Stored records

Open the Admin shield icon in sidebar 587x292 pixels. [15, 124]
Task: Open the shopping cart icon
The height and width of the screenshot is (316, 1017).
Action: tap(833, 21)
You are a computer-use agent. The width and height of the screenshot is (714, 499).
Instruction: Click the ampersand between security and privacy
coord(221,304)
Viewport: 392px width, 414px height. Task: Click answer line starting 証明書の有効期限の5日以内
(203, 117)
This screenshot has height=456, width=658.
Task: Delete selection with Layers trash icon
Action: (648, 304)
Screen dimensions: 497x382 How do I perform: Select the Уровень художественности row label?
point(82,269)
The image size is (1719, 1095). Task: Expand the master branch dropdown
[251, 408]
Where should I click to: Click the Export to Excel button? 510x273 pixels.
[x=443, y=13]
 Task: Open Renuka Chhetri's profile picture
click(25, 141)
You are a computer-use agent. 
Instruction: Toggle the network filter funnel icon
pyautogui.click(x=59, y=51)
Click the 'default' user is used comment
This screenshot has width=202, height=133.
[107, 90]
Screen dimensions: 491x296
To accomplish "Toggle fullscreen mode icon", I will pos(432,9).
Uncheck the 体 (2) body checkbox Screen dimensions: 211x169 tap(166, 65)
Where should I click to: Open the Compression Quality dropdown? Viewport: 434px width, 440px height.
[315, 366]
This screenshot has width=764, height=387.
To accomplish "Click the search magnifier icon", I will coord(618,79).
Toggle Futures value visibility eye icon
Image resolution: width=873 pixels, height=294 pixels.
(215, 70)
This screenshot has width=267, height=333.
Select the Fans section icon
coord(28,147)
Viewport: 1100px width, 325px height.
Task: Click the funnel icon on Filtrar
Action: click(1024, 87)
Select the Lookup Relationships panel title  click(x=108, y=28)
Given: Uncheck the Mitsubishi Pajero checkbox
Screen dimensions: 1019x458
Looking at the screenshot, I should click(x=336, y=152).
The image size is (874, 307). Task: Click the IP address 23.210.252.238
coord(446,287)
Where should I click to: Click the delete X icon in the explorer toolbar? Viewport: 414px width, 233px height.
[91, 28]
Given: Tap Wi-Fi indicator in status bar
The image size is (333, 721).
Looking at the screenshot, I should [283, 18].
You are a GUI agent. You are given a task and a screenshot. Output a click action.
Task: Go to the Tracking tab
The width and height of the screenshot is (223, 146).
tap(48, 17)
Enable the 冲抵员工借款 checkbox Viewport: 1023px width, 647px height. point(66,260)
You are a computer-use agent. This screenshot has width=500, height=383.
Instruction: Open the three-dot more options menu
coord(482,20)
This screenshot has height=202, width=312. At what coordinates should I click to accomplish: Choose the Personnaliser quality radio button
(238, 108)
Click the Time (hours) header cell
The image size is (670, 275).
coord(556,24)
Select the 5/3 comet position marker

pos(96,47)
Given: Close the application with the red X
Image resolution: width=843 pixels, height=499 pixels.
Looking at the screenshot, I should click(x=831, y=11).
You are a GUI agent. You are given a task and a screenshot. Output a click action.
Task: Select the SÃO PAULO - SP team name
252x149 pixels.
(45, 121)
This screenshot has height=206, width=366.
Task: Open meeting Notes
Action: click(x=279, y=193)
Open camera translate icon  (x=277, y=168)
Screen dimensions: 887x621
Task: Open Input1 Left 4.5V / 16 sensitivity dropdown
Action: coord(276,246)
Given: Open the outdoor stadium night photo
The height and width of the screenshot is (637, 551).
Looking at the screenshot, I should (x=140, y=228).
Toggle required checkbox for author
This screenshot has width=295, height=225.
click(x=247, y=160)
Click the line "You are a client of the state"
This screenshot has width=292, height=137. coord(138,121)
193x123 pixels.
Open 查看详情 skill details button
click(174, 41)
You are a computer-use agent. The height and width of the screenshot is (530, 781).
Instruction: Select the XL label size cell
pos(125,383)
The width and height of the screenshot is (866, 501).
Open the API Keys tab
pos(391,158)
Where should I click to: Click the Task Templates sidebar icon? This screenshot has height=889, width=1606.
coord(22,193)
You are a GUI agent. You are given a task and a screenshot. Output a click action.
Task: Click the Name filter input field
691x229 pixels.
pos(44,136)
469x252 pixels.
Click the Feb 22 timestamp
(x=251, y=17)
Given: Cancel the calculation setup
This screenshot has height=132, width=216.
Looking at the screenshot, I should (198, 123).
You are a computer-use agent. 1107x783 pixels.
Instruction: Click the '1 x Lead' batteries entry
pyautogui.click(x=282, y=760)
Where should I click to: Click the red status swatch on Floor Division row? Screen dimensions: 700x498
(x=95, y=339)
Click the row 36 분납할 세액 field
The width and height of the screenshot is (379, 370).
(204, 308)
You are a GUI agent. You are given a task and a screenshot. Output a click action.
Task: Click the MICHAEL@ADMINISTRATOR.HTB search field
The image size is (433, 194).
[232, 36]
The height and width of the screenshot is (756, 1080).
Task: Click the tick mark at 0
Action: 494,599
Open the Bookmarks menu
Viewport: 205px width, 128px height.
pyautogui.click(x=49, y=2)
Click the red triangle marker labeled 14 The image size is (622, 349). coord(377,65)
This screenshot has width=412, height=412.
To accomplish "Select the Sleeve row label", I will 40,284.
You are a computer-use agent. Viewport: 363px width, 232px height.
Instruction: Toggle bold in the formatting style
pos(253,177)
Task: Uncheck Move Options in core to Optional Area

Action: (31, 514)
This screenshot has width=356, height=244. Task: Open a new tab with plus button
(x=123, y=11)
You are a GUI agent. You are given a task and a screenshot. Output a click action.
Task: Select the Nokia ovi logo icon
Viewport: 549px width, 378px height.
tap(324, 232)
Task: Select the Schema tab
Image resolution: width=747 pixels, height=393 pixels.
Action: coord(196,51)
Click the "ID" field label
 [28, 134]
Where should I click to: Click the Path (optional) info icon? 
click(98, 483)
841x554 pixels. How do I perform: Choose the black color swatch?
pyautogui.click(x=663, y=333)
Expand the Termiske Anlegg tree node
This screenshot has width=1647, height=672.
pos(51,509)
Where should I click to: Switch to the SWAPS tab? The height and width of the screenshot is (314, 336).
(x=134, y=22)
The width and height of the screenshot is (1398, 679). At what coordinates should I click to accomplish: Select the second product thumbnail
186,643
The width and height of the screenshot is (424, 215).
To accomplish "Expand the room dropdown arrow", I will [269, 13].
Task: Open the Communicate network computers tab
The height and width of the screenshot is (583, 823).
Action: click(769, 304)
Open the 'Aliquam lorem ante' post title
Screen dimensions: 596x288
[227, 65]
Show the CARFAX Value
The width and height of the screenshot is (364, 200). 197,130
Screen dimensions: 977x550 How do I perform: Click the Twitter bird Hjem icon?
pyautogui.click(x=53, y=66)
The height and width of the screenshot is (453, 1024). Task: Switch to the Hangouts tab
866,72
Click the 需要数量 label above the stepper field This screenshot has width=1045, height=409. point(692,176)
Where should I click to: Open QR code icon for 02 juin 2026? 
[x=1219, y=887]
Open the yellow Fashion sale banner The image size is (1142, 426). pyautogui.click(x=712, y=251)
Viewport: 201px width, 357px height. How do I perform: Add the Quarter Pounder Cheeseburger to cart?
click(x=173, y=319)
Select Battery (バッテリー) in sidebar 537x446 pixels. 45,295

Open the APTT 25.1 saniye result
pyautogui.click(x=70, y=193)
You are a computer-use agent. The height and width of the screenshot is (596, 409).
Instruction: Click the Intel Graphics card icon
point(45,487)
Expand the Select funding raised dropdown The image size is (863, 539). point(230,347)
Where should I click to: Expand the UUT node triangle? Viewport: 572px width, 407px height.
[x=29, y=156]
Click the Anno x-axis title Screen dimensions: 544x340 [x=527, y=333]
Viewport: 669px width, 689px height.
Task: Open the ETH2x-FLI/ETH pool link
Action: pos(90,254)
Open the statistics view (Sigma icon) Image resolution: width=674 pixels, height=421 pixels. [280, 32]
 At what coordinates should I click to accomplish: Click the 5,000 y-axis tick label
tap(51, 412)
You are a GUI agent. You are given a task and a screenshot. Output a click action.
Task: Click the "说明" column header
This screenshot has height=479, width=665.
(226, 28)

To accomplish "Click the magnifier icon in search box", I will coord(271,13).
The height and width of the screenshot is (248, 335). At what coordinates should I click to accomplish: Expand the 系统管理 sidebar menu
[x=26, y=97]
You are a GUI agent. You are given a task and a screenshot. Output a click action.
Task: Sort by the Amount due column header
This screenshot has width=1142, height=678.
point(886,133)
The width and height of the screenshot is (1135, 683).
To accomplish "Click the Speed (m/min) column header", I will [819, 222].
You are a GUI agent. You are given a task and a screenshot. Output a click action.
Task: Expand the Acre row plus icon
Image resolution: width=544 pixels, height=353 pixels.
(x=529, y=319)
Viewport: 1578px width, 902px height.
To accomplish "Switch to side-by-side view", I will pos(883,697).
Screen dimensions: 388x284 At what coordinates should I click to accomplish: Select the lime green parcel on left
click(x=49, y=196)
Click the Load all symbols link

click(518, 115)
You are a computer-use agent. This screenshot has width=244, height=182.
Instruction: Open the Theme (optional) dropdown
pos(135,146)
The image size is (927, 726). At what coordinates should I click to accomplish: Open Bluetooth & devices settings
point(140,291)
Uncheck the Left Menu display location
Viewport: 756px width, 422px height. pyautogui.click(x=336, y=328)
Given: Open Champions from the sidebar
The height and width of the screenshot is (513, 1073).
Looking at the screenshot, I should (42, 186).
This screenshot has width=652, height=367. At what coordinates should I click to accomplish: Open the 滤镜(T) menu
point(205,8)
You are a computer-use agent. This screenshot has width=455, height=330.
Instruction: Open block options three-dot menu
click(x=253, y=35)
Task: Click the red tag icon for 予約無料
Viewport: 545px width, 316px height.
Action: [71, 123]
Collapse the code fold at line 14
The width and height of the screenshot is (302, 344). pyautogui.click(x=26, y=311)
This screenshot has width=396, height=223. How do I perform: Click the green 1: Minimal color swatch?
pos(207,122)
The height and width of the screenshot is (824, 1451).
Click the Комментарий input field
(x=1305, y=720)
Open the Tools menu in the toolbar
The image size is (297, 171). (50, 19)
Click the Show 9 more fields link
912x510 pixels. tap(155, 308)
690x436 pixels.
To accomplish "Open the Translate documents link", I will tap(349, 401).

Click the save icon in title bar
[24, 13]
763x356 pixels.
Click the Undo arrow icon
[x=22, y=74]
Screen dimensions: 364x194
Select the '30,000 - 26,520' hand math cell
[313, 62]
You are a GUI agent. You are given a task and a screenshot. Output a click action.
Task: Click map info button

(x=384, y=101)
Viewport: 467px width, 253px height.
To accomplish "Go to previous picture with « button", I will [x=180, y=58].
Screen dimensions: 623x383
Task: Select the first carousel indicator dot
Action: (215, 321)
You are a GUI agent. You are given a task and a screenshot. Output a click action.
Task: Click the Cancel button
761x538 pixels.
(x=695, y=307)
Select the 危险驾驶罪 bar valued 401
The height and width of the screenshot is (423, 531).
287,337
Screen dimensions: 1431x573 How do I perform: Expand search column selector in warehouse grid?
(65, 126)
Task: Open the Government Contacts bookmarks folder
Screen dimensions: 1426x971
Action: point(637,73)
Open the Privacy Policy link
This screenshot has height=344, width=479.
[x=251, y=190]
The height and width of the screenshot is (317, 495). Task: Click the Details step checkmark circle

What you are asked to do
Where a line above holds the word "header", copy it.

Exercise response
Click the Time (hours) header cell
Task: Click the "说明" column header
Task: Sort by the Amount due column header
To accomplish "Click the Speed (m/min) column header", I will [819, 222].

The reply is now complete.